Inclusive Riverway Project helps make Temple Israel of Boston’s big tent even bigger
“Inclusive Riverway Project helps make Temple Israel of Boston’s big tent even bigger“
by , Jewish Journal of Greater Boston, published December 18, 2025
The success of the Riverway Project, Temple Israel of Boston’s initiative to bring in Jewish millennials and Gen Zers, lies in its close association with its parent synagogue.
“What I think makes us really special and unique is that we don’t just exist as the Riverway Project,” notes its director, Rabbi Andrew Oberstein. “We’re also a part of the Temple Israel umbrella. So what we can offer people in their 20s and 30s is explicit 20s and 30s community, but also the opportunity to be a part of an intergenerational synagogue community.”
Leadership team member Hannah Moverman, 36, calls the Riverway Project “a really unique, very vibrant community within the community” of Temple Israel.
Through its weekly social, political and religious activities, its monthly Shabbat services and its annual High Holiday celebrations, Oberstein estimates Riverway engages about 1,500 young adults per year. That number is impressive, given that Temple Israel has about 1,300 member families in total.
“The really incredible thing is, even though conventional wisdom seems to be telling us that young people don’t want to join synagogues and prefer to not affiliate, the majority of new members at Temple Israel are coming in through the Riverway Project,” he says.
And it’s not simply people who age out of Riverway and then join TI. “It’s not a feeder in that way,” Oberstein says. “The majority of new members of Temple Israel are people in their 20s and 30s without kids, who are hungry for intergenerational connection and have seen the power of a synagogue and what it can mean, even at this life stage.”
TI started Riverway 25 years ago to attract congregants who are neither families with young children nor older adults. “So many people are Jewishly engaged in college, and then there’s this gap of time where people feel like, ‘Well, until I have children to put into the preschool, why should I be a part of a synagogue?’” notes Oberstein.
Riverway’s approach is to embrace the diversity of the Jewish millennial and Gen Z community.
“Our big thing is inclusivity,” Moverman says. “Promoting a home for people who might not have another Jewish space: Jews by choice, Jews of color, LGBTQ Jews, anybody who identifies as Jewish in any way.”
Member Amanda McFarland exemplifies the Riverway Project ethos.
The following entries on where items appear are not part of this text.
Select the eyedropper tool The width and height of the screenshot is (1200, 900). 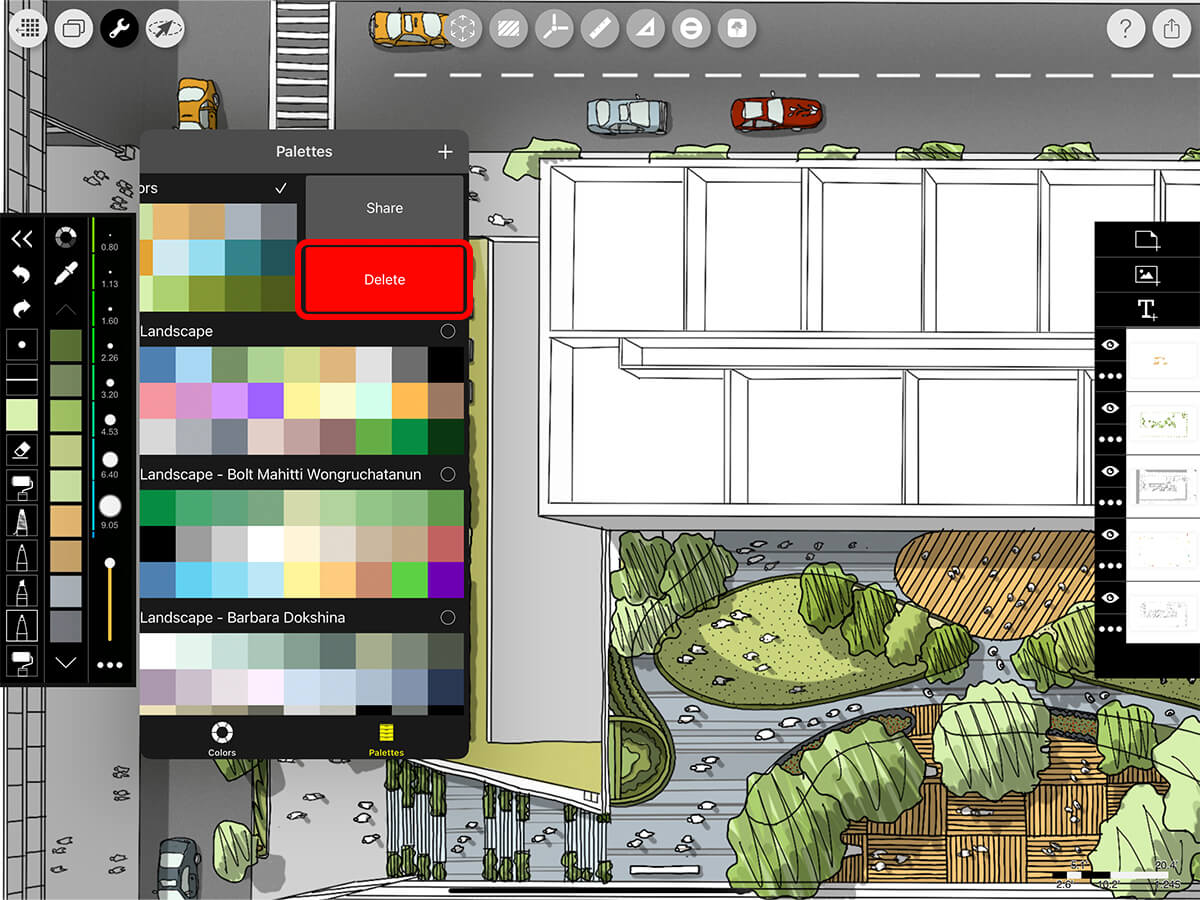tap(65, 273)
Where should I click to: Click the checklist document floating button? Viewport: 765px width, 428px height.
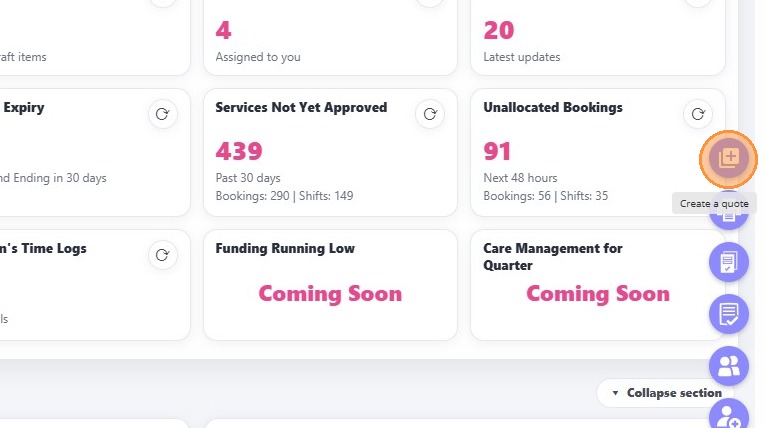click(729, 262)
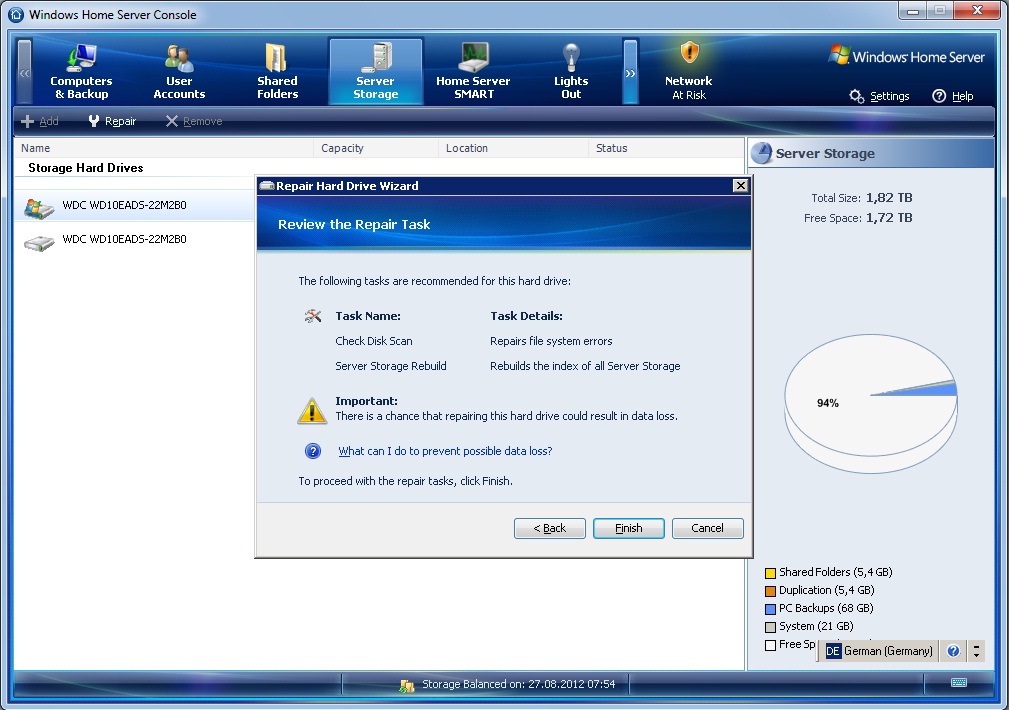Click the Network At Risk shield icon
Screen dimensions: 1009x710
pos(689,53)
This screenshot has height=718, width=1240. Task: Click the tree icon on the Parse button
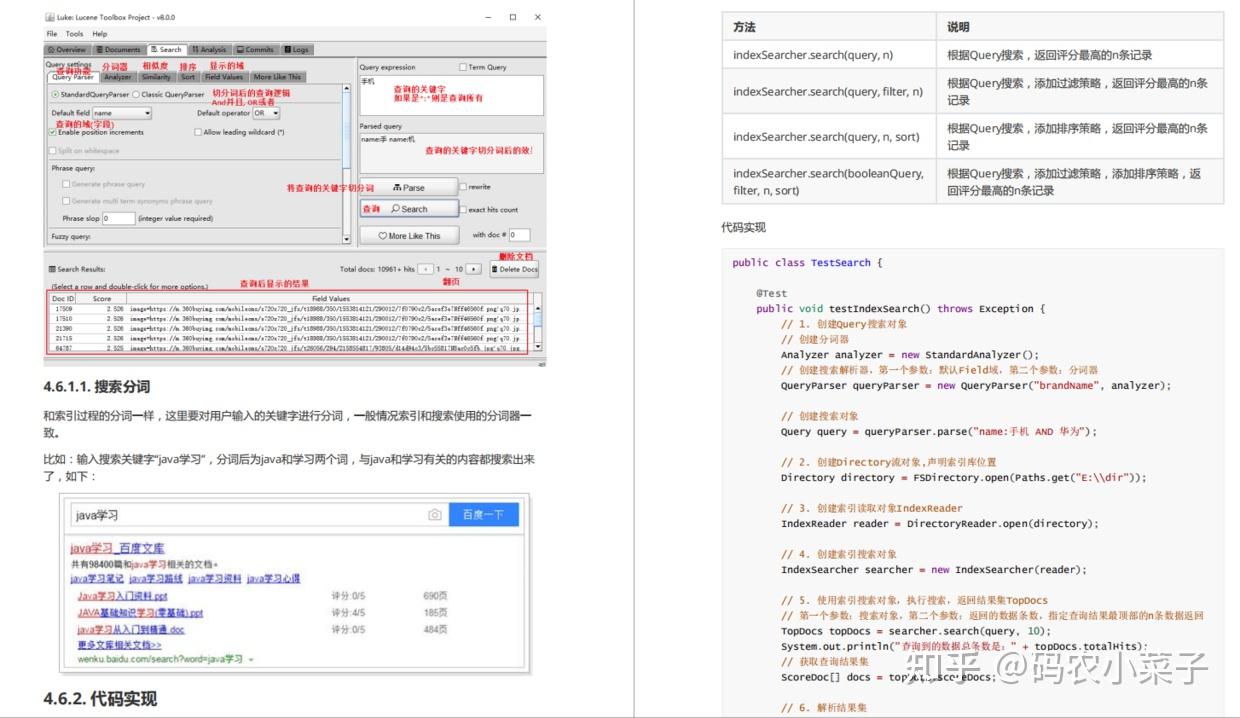coord(398,186)
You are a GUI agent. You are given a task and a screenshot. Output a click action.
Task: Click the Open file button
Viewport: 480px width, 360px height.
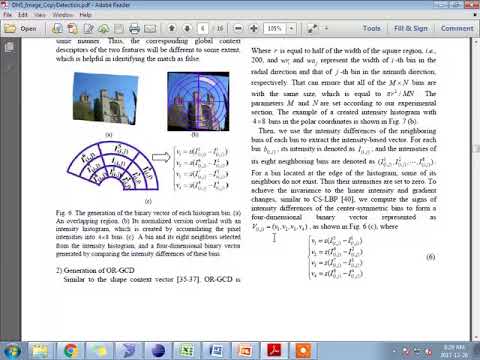[x=20, y=29]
A queer Jew by choice, she was in the process of converting and was looking for community.
“Especially as someone who was coming into Judaism and didn’t have a family connection or anything like that,” she says. “Rabbi Andrew was my sponsoring rabbi, and he said, ‘You know, you should really come to Riverway. I think you’ll like it.’ I was very nervous, so it took me a couple months to get the courage to come in; but I came in and I just immediately felt so welcome.”
That was four years ago. Last year, McFarland was so enthralled with the community she found at Riverway that she joined the leadership team as its tzedek chair, which has led to even more gratifying experiences.
“I’ve been able to really build a connection between the Riverway community and our larger justice community at Temple Israel, and it’s just been such a great place,” she says. “I feel like I’ve brought people there who are, maybe, either like me – who were in the conversion process – or friends who maybe went to Hebrew school or did their bar/bat mitzvah and then never interacted again with a temple environment.”
As is common among this cohort of American Jews, there is a broad range of opinion about Israel; yet the Oct. 7, 2023 Hamas attack has underscored the diversity of accepted political opinion among Riverway members.
McFarland acknowledges that while some people left the group because they felt it was too Zionist or not Zionist enough, most Riverway members agree on the values of justice and the sanctity of life.
“We’re able to actually talk about them in a way that feels almost impossible in other spaces,” she says. “I don’t know how we’re doing that, but I really just think that people come to Riverway to be together, and they come to Riverway because they resonate with the values of Riverway: assuming the best, assuming that people care.
“It’s allowed us to have really productive conversations around really difficult issues that we’re facing as a whole community.”